**Your goal:** Rewrite the records from the line with "Given: Open the fallen" to the line with "Action: (60, 138)", swapping "Reload" for "Refresh" and keeping everything else the same. Give only those lines.
━━━━━ Exercise inputs ━━━━━
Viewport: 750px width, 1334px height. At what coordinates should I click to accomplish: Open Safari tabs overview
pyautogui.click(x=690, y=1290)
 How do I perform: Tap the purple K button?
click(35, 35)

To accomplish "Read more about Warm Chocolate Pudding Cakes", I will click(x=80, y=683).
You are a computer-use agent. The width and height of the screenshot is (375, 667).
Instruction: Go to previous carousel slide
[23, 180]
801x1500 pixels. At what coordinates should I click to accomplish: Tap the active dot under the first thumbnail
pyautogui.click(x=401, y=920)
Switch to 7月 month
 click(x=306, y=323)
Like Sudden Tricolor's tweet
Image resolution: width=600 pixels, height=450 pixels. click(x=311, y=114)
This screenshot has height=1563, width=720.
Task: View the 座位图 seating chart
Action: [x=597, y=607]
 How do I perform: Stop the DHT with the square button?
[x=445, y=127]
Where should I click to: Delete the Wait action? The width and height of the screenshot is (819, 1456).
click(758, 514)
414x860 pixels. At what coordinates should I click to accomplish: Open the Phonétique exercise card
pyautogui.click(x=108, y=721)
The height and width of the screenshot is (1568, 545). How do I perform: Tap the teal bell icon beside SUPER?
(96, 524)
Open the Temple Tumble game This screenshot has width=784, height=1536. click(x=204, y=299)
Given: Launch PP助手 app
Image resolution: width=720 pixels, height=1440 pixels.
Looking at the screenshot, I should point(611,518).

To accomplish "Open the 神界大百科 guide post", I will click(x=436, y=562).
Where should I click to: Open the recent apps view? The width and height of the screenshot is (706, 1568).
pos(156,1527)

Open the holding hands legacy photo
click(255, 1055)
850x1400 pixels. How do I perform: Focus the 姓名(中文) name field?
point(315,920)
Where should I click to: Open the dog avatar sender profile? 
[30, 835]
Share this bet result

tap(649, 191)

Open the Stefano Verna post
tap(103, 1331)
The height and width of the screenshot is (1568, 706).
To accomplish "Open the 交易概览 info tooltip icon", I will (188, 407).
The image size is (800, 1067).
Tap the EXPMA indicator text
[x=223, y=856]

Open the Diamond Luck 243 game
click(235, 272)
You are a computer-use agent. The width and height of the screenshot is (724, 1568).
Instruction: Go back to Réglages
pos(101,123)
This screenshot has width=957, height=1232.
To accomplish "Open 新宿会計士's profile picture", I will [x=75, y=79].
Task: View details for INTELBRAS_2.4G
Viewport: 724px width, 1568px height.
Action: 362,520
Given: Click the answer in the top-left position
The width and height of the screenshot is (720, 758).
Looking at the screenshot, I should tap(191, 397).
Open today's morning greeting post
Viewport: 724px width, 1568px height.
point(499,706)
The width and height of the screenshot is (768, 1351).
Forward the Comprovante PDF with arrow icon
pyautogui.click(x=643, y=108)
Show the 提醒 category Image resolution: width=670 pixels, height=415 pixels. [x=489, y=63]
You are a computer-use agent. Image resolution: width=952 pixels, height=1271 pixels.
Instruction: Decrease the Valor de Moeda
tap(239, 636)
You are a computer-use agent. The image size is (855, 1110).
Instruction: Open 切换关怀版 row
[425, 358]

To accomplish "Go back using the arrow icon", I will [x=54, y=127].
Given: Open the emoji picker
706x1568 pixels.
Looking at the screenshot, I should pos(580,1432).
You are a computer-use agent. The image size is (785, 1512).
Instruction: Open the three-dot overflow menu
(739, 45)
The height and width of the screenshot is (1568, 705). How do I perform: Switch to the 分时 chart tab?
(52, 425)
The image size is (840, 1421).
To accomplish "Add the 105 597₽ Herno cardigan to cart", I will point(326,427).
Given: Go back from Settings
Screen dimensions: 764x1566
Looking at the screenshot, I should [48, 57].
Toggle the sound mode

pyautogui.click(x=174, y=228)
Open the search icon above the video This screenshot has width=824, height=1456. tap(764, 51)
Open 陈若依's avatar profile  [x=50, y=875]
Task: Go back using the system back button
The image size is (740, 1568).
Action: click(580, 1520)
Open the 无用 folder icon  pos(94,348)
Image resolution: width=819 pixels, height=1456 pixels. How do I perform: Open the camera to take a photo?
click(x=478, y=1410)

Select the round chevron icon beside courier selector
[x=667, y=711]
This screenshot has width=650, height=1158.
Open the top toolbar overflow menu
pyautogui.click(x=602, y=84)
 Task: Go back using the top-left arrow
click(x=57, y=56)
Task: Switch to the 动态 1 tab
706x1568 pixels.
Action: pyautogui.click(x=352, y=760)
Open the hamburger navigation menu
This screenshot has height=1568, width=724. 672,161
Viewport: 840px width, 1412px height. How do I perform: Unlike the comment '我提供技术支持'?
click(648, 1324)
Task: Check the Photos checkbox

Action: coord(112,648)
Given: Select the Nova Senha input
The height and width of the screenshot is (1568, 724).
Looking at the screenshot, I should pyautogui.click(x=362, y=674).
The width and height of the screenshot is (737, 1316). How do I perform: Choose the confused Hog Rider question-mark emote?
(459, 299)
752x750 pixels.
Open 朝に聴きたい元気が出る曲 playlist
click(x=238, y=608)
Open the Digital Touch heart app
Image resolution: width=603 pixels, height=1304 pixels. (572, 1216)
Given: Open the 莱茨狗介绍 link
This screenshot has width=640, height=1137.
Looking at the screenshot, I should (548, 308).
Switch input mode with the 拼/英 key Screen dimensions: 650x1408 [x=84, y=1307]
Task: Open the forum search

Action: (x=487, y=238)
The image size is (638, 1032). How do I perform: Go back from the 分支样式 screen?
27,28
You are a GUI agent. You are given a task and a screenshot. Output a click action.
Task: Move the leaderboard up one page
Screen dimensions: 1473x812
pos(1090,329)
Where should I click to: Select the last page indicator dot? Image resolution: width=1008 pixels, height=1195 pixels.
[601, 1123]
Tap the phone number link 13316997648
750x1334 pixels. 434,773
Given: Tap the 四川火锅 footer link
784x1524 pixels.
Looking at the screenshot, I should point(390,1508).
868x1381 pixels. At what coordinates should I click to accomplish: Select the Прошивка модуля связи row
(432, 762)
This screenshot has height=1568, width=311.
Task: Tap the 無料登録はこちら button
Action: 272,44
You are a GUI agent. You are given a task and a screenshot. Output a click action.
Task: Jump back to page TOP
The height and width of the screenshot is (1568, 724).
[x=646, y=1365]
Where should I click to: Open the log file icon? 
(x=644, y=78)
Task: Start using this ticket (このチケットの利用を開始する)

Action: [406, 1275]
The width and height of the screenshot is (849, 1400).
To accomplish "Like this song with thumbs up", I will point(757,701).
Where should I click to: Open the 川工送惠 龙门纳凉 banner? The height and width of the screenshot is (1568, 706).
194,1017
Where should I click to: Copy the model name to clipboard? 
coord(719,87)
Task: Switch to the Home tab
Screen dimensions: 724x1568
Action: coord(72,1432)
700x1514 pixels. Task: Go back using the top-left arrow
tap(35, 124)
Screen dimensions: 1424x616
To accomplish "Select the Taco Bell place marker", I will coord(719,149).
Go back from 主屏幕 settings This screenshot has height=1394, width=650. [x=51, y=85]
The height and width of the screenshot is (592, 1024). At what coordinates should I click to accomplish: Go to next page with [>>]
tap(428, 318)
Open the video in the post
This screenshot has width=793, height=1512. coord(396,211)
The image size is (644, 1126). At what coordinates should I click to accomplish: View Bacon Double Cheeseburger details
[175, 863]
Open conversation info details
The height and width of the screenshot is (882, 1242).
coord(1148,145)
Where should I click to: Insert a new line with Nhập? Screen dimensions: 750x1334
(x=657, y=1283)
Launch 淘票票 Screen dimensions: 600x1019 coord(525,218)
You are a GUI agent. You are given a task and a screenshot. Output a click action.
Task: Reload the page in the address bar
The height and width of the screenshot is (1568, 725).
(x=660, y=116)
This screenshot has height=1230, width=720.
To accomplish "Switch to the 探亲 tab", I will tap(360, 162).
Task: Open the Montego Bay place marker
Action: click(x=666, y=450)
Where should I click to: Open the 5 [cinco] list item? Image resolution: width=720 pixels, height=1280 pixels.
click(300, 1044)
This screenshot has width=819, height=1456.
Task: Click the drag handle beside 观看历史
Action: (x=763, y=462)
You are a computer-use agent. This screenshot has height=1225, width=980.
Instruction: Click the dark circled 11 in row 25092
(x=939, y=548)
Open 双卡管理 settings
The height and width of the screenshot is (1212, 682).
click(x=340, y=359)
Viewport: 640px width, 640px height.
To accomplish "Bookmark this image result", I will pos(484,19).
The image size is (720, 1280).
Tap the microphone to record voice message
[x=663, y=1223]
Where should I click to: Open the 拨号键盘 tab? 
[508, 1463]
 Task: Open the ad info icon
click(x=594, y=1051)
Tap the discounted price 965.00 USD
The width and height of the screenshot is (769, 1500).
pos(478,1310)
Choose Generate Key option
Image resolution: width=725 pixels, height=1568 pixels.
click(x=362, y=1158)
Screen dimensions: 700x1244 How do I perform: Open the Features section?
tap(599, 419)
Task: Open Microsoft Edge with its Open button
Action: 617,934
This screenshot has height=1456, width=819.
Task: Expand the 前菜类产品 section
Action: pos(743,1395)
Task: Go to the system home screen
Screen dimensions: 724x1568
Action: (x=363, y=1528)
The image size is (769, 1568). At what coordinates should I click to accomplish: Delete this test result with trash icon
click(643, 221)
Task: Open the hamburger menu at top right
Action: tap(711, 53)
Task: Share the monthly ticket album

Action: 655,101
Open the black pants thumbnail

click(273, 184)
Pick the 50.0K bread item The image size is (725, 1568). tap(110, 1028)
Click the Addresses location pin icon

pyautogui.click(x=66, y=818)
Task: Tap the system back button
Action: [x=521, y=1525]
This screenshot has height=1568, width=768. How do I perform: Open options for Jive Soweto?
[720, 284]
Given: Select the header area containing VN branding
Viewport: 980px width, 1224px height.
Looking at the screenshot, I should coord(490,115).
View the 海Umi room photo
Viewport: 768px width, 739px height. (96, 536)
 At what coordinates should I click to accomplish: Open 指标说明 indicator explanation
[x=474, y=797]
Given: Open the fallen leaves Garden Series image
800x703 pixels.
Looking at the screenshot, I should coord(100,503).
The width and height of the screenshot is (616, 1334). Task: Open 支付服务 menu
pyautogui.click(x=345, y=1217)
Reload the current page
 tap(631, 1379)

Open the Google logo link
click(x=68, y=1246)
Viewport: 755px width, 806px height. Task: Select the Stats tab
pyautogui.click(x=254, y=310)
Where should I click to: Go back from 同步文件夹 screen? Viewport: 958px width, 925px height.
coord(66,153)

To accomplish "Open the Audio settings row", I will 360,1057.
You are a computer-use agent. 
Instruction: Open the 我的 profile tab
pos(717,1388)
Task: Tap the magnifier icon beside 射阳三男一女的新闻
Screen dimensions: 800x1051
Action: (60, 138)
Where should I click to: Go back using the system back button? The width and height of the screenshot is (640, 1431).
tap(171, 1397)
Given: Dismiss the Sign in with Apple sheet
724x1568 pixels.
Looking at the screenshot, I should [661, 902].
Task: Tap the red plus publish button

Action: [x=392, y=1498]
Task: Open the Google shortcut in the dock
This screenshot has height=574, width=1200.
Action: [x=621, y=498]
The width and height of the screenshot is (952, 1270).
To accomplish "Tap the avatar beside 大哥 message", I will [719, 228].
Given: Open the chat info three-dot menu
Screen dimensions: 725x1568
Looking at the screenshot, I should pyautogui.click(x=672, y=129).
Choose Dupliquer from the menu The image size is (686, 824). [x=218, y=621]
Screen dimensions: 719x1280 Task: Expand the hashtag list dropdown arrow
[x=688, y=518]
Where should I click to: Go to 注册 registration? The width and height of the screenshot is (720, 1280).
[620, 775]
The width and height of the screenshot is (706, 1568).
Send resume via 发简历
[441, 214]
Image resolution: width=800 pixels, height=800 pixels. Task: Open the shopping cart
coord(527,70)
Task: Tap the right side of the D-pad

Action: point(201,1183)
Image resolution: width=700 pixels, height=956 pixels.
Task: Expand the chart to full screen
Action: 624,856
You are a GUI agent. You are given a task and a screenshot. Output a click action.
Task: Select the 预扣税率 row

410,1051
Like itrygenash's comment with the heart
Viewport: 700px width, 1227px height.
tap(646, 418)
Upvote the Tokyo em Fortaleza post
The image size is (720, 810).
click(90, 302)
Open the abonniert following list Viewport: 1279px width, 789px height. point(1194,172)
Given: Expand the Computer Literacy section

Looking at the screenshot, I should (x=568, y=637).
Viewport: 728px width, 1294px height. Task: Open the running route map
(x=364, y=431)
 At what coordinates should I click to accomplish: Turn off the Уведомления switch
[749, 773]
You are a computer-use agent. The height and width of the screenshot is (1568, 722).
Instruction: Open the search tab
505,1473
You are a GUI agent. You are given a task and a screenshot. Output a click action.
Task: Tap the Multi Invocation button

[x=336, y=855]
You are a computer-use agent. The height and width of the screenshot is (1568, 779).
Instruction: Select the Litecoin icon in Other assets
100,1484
━━━━━
**Correct response:**
Given: Open the fallen leaves Garden Series image
800x703 pixels.
Looking at the screenshot, I should coord(100,503).
The width and height of the screenshot is (616, 1334). Task: Open 支付服务 menu
pyautogui.click(x=345, y=1217)
Refresh the current page
 tap(631, 1379)

Open the Google logo link
click(x=68, y=1246)
Viewport: 755px width, 806px height. Task: Select the Stats tab
pyautogui.click(x=254, y=310)
Where should I click to: Go back from 同步文件夹 screen? Viewport: 958px width, 925px height.
coord(66,153)

To accomplish "Open the Audio settings row", I will 360,1057.
You are a computer-use agent. 
Instruction: Open the 我的 profile tab
pos(717,1388)
Task: Tap the magnifier icon beside 射阳三男一女的新闻
Screen dimensions: 800x1051
Action: (60, 138)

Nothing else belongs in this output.